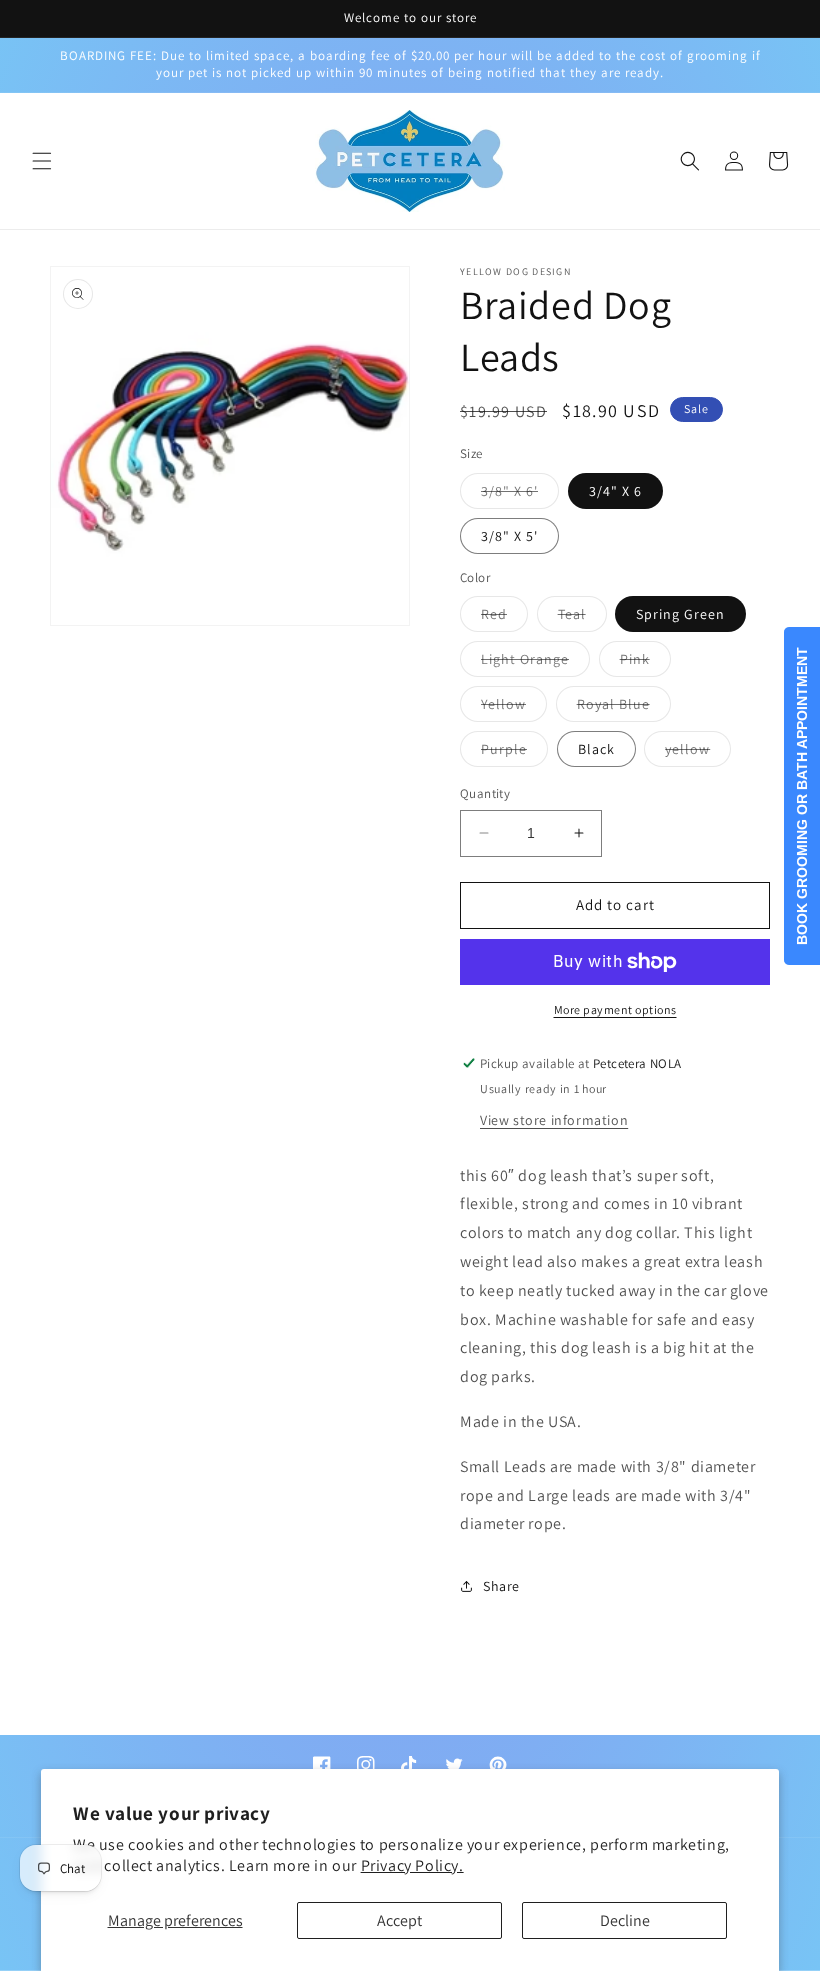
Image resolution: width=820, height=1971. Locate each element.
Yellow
...
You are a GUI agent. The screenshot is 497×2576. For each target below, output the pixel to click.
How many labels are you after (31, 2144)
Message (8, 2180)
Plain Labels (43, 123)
* * *
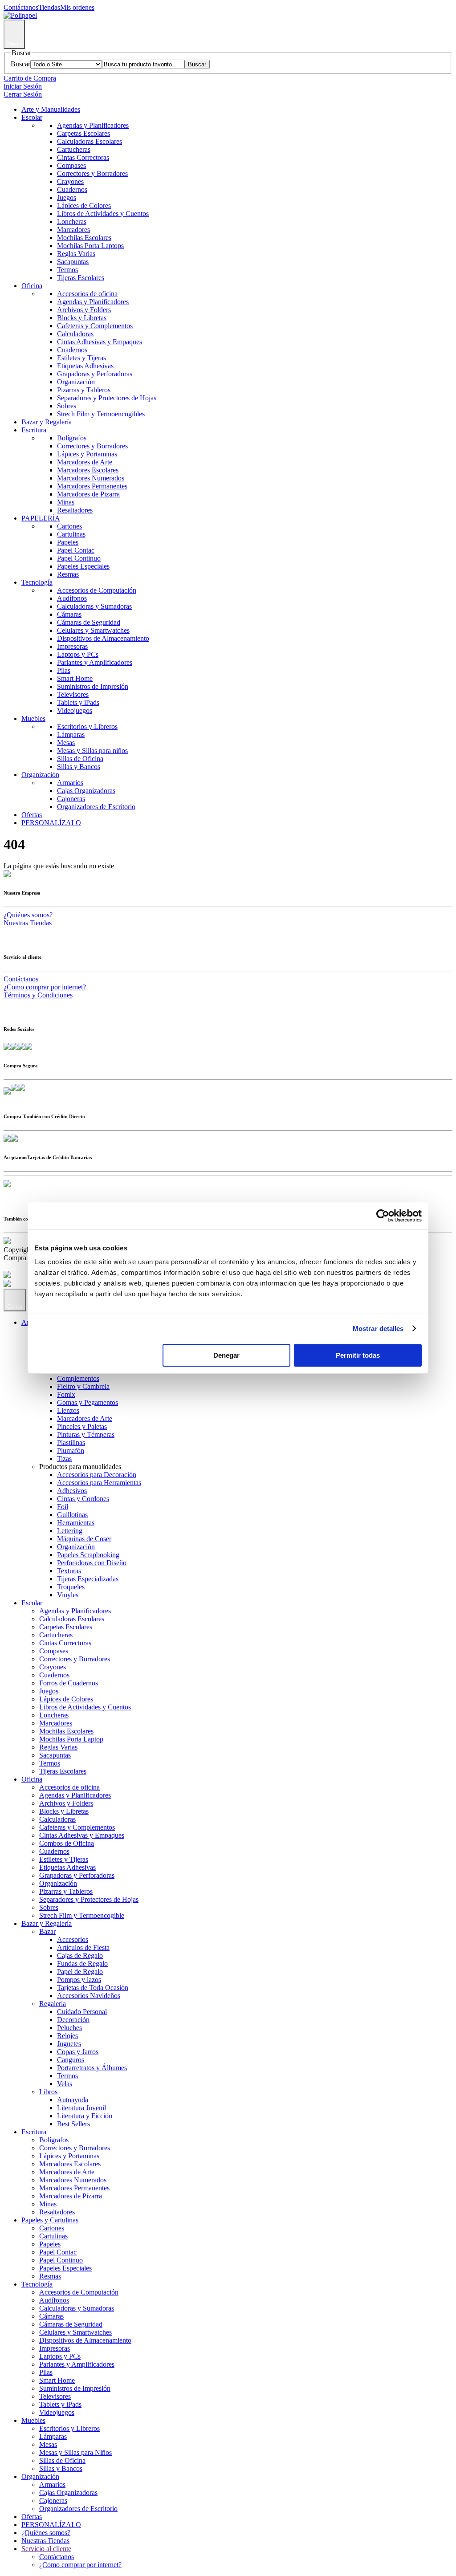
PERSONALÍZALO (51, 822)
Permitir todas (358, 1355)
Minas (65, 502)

Requirements | List every line in the data above that contains the word "each", copying those lines in full.

Output of the exercise |
Image resolution: width=820, height=1971. Locate each element.
You are a GUI agent. The screenshot is 497×2576. For each target below, output the pixel to click.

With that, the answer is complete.